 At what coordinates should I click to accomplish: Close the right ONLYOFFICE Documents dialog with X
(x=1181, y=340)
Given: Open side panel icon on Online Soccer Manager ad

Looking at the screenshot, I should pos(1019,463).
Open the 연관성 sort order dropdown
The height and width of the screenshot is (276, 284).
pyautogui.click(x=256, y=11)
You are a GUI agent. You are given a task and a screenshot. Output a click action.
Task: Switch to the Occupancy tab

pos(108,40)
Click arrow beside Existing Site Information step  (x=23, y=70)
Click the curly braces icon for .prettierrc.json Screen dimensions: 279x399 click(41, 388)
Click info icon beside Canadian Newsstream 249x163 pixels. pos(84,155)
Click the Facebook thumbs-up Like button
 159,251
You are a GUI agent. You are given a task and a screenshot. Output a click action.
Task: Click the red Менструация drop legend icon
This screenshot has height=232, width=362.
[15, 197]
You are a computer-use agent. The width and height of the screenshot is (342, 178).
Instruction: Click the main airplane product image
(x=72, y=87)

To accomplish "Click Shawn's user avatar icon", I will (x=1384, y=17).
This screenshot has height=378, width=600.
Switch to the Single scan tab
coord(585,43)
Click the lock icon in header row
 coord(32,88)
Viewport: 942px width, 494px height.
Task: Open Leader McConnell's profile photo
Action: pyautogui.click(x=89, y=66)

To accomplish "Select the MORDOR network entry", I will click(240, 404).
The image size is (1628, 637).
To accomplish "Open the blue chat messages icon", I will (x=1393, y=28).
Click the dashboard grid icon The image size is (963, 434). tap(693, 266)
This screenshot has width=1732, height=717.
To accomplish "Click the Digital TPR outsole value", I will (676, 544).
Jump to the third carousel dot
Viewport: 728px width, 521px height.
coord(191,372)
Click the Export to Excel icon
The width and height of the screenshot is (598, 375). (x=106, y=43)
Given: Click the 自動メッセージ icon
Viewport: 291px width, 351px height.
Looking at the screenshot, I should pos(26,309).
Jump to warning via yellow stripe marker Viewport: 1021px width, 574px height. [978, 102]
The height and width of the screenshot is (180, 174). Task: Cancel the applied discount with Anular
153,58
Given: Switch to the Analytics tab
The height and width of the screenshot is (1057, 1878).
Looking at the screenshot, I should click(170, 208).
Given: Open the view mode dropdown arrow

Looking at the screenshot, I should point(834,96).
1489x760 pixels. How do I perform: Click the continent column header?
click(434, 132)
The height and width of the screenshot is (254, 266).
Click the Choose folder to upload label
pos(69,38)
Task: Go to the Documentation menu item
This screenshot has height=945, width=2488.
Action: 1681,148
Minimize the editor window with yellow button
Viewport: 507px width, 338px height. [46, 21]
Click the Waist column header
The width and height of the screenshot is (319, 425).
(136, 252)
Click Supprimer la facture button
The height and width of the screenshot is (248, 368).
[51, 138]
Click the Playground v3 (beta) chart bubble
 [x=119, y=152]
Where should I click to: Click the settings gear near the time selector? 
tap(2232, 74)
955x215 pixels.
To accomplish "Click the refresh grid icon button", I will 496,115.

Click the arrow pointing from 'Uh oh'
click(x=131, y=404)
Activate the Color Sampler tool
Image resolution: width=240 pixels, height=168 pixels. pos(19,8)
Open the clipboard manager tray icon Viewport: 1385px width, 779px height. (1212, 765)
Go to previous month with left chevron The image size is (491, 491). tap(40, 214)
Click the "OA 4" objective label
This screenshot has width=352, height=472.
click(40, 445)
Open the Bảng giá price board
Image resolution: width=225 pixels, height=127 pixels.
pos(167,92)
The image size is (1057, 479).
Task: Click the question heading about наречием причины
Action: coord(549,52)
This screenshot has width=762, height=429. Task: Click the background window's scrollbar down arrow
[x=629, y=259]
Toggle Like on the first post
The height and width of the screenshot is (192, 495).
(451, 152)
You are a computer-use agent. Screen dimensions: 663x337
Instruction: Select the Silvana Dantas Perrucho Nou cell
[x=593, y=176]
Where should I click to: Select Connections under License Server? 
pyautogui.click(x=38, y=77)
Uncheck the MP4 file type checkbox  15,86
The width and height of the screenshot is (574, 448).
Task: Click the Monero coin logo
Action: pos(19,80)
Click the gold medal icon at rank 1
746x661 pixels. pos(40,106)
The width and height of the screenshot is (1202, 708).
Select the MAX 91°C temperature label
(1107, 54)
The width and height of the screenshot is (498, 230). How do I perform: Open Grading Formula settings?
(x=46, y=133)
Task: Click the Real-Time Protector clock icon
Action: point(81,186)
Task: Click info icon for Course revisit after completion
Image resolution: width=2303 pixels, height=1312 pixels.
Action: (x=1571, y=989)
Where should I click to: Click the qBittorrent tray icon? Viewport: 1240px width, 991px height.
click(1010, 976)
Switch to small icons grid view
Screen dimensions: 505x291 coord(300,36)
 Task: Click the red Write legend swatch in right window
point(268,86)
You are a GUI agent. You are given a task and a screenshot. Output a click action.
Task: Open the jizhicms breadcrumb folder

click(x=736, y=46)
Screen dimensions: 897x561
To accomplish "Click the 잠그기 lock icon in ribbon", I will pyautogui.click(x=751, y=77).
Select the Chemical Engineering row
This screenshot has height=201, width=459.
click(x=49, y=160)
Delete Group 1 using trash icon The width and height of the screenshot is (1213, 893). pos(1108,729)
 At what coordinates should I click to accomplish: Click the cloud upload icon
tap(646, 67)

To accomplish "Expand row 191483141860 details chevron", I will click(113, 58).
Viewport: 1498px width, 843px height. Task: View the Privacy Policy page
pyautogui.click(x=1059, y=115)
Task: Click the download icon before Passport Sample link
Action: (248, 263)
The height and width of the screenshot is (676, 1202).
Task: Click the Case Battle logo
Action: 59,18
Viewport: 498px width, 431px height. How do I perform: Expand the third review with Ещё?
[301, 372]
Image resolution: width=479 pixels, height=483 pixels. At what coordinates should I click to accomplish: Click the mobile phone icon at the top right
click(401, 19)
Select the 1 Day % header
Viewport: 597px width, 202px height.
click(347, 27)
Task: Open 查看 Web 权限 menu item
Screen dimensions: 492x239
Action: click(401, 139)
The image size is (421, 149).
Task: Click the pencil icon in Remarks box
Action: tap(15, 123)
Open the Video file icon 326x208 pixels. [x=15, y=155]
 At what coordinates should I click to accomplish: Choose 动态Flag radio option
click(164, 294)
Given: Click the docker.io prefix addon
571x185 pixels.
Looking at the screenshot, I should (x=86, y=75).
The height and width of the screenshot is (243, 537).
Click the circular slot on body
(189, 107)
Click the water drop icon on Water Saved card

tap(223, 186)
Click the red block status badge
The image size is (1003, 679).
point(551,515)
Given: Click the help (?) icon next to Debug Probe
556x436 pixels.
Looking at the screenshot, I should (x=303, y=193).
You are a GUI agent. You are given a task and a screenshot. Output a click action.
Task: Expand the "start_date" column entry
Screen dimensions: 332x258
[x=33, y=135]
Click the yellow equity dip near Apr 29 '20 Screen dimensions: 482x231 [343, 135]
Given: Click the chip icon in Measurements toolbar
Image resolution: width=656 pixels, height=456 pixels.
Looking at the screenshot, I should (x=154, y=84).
-------
To do → Update the listing above by changing every "GUI agent" to "UI assistant", keeping all other text the same.

Written answer →
 At what coordinates should I click to accomplish: Close the right ONLYOFFICE Documents dialog with X
(x=1181, y=340)
Given: Open side panel icon on Online Soccer Manager ad

Looking at the screenshot, I should pos(1019,463).
Open the 연관성 sort order dropdown
The height and width of the screenshot is (276, 284).
pyautogui.click(x=256, y=11)
You are a UI assistant. You are given a task and a screenshot. Output a click action.
Task: Switch to the Occupancy tab

pos(108,40)
Click arrow beside Existing Site Information step  (x=23, y=70)
Click the curly braces icon for .prettierrc.json Screen dimensions: 279x399 click(41, 388)
Click info icon beside Canadian Newsstream 249x163 pixels. pos(84,155)
Click the Facebook thumbs-up Like button
 159,251
You are a UI assistant. You are given a task and a screenshot. Output a click action.
Task: Click the red Менструация drop legend icon
This screenshot has height=232, width=362.
[15, 197]
You are a computer-use agent. The width and height of the screenshot is (342, 178).
Instruction: Click the main airplane product image
(x=72, y=87)

To accomplish "Click Shawn's user avatar icon", I will (x=1384, y=17).
This screenshot has height=378, width=600.
Switch to the Single scan tab
coord(585,43)
Click the lock icon in header row
 coord(32,88)
Viewport: 942px width, 494px height.
Task: Open Leader McConnell's profile photo
Action: pyautogui.click(x=89, y=66)

To accomplish "Select the MORDOR network entry", I will click(240, 404).
The image size is (1628, 637).
To accomplish "Open the blue chat messages icon", I will (x=1393, y=28).
Click the dashboard grid icon The image size is (963, 434). tap(693, 266)
This screenshot has width=1732, height=717.
To accomplish "Click the Digital TPR outsole value", I will (676, 544).
Jump to the third carousel dot
Viewport: 728px width, 521px height.
coord(191,372)
Click the Export to Excel icon
The width and height of the screenshot is (598, 375). (x=106, y=43)
Given: Click the 自動メッセージ icon
Viewport: 291px width, 351px height.
Looking at the screenshot, I should pos(26,309).
Jump to warning via yellow stripe marker Viewport: 1021px width, 574px height. [978, 102]
The height and width of the screenshot is (180, 174). Task: Cancel the applied discount with Anular
153,58
Given: Switch to the Analytics tab
The height and width of the screenshot is (1057, 1878).
Looking at the screenshot, I should click(170, 208).
Given: Open the view mode dropdown arrow

Looking at the screenshot, I should point(834,96).
1489x760 pixels. How do I perform: Click the continent column header?
click(434, 132)
The height and width of the screenshot is (254, 266).
Click the Choose folder to upload label
pos(69,38)
Task: Go to the Documentation menu item
This screenshot has height=945, width=2488.
Action: 1681,148
Minimize the editor window with yellow button
Viewport: 507px width, 338px height. [46, 21]
Click the Waist column header
The width and height of the screenshot is (319, 425).
(136, 252)
Click Supprimer la facture button
The height and width of the screenshot is (248, 368).
[51, 138]
Click the Playground v3 (beta) chart bubble
 [x=119, y=152]
Where should I click to: Click the settings gear near the time selector? 
tap(2232, 74)
955x215 pixels.
To accomplish "Click the refresh grid icon button", I will 496,115.

Click the arrow pointing from 'Uh oh'
click(x=131, y=404)
Activate the Color Sampler tool
Image resolution: width=240 pixels, height=168 pixels. pos(19,8)
Open the clipboard manager tray icon Viewport: 1385px width, 779px height. (1212, 765)
Go to previous month with left chevron The image size is (491, 491). tap(40, 214)
Click the "OA 4" objective label
This screenshot has width=352, height=472.
click(40, 445)
Open the Bảng giá price board
Image resolution: width=225 pixels, height=127 pixels.
pos(167,92)
The image size is (1057, 479).
Task: Click the question heading about наречием причины
Action: coord(549,52)
This screenshot has width=762, height=429. Task: Click the background window's scrollbar down arrow
[x=629, y=259]
Toggle Like on the first post
The height and width of the screenshot is (192, 495).
(451, 152)
You are a computer-use agent. Screen dimensions: 663x337
Instruction: Select the Silvana Dantas Perrucho Nou cell
[x=593, y=176]
Where should I click to: Select Connections under License Server? 
pyautogui.click(x=38, y=77)
Uncheck the MP4 file type checkbox  15,86
The width and height of the screenshot is (574, 448).
Task: Click the Monero coin logo
Action: pos(19,80)
Click the gold medal icon at rank 1
746x661 pixels. pos(40,106)
The width and height of the screenshot is (1202, 708).
Select the MAX 91°C temperature label
(1107, 54)
The width and height of the screenshot is (498, 230). How do I perform: Open Grading Formula settings?
(x=46, y=133)
Task: Click the Real-Time Protector clock icon
Action: point(81,186)
Task: Click info icon for Course revisit after completion
Image resolution: width=2303 pixels, height=1312 pixels.
Action: (x=1571, y=989)
Where should I click to: Click the qBittorrent tray icon? Viewport: 1240px width, 991px height.
click(1010, 976)
Switch to small icons grid view
Screen dimensions: 505x291 coord(300,36)
 Task: Click the red Write legend swatch in right window
point(268,86)
You are a UI assistant. You are given a task and a screenshot. Output a click action.
Task: Open the jizhicms breadcrumb folder

click(x=736, y=46)
Screen dimensions: 897x561
To accomplish "Click the 잠그기 lock icon in ribbon", I will pyautogui.click(x=751, y=77).
Select the Chemical Engineering row
This screenshot has height=201, width=459.
click(x=49, y=160)
Delete Group 1 using trash icon The width and height of the screenshot is (1213, 893). pos(1108,729)
 At what coordinates should I click to accomplish: Click the cloud upload icon
tap(646, 67)

To accomplish "Expand row 191483141860 details chevron", I will click(113, 58).
Viewport: 1498px width, 843px height. Task: View the Privacy Policy page
pyautogui.click(x=1059, y=115)
Task: Click the download icon before Passport Sample link
Action: (248, 263)
The height and width of the screenshot is (676, 1202).
Task: Click the Case Battle logo
Action: 59,18
Viewport: 498px width, 431px height. How do I perform: Expand the third review with Ещё?
[301, 372]
Image resolution: width=479 pixels, height=483 pixels. At what coordinates should I click to accomplish: Click the mobile phone icon at the top right
click(401, 19)
Select the 1 Day % header
Viewport: 597px width, 202px height.
click(347, 27)
Task: Open 查看 Web 权限 menu item
Screen dimensions: 492x239
Action: click(401, 139)
The image size is (421, 149).
Task: Click the pencil icon in Remarks box
Action: tap(15, 123)
Open the Video file icon 326x208 pixels. [x=15, y=155]
 At what coordinates should I click to accomplish: Choose 动态Flag radio option
click(164, 294)
Given: Click the docker.io prefix addon
571x185 pixels.
Looking at the screenshot, I should (x=86, y=75).
The height and width of the screenshot is (243, 537).
Click the circular slot on body
(189, 107)
Click the water drop icon on Water Saved card

tap(223, 186)
Click the red block status badge
The image size is (1003, 679).
point(551,515)
Given: Click the help (?) icon next to Debug Probe
556x436 pixels.
Looking at the screenshot, I should (x=303, y=193).
You are a UI assistant. You are given a task and a screenshot. Output a click action.
Task: Expand the "start_date" column entry
Screen dimensions: 332x258
[x=33, y=135]
Click the yellow equity dip near Apr 29 '20 Screen dimensions: 482x231 [343, 135]
Given: Click the chip icon in Measurements toolbar
Image resolution: width=656 pixels, height=456 pixels.
Looking at the screenshot, I should (x=154, y=84).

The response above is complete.